> **Work to complete**:
Reproduce, from the line containing "Task: Click the light" to the last line of the material, every line exactly.

> **Input for this task**:
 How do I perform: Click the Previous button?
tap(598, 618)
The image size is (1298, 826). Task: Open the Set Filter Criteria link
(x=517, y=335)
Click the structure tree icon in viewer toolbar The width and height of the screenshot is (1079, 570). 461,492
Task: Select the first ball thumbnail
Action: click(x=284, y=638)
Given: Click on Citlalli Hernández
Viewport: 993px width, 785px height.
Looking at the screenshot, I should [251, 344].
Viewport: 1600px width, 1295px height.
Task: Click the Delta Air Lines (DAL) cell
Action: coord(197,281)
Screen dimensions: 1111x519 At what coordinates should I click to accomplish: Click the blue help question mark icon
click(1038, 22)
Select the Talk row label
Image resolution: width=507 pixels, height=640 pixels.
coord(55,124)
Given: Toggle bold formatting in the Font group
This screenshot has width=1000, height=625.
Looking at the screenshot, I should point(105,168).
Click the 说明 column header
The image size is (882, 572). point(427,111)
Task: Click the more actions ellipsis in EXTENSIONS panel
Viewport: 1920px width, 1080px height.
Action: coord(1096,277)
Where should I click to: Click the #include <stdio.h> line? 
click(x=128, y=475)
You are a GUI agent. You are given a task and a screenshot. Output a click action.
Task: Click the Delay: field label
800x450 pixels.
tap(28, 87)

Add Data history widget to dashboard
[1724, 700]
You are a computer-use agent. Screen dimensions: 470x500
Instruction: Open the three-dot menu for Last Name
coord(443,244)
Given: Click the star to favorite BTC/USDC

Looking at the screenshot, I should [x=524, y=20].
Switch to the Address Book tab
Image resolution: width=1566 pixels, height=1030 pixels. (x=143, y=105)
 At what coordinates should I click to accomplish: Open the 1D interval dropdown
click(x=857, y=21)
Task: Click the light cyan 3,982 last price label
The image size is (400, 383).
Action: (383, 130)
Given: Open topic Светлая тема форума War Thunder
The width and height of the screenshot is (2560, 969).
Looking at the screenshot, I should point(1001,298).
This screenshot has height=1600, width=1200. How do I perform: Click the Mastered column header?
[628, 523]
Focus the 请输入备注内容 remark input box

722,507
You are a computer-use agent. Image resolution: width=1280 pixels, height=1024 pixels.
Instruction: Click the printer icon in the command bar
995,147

> **Finished exercise**:
Task: Click the light cyan 3,982 last price label
The image size is (400, 383).
Action: (383, 130)
Given: Open topic Светлая тема форума War Thunder
The width and height of the screenshot is (2560, 969).
Looking at the screenshot, I should point(1001,298).
This screenshot has height=1600, width=1200. How do I perform: Click the Mastered column header?
[628, 523]
Focus the 请输入备注内容 remark input box

722,507
You are a computer-use agent. Image resolution: width=1280 pixels, height=1024 pixels.
Instruction: Click the printer icon in the command bar
995,147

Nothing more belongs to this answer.